[Opening Recorded information section]

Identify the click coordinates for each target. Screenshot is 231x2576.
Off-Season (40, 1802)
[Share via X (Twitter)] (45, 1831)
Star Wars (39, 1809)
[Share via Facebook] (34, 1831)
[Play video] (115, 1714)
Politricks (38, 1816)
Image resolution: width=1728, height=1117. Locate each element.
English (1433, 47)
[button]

[Closing Recorded information section]

**Exercise:**
Transcribe all the material, making sure each line matches the original.

**Answer space:**
Identify the click coordinates for each target. Screenshot is 231x2576.
Off-Season (40, 1802)
[Share via X (Twitter)] (45, 1831)
Star Wars (39, 1809)
[Share via Facebook] (34, 1831)
[Play video] (115, 1714)
Politricks (38, 1816)
Image resolution: width=1728, height=1117. Locate each element.
English (1433, 47)
[button]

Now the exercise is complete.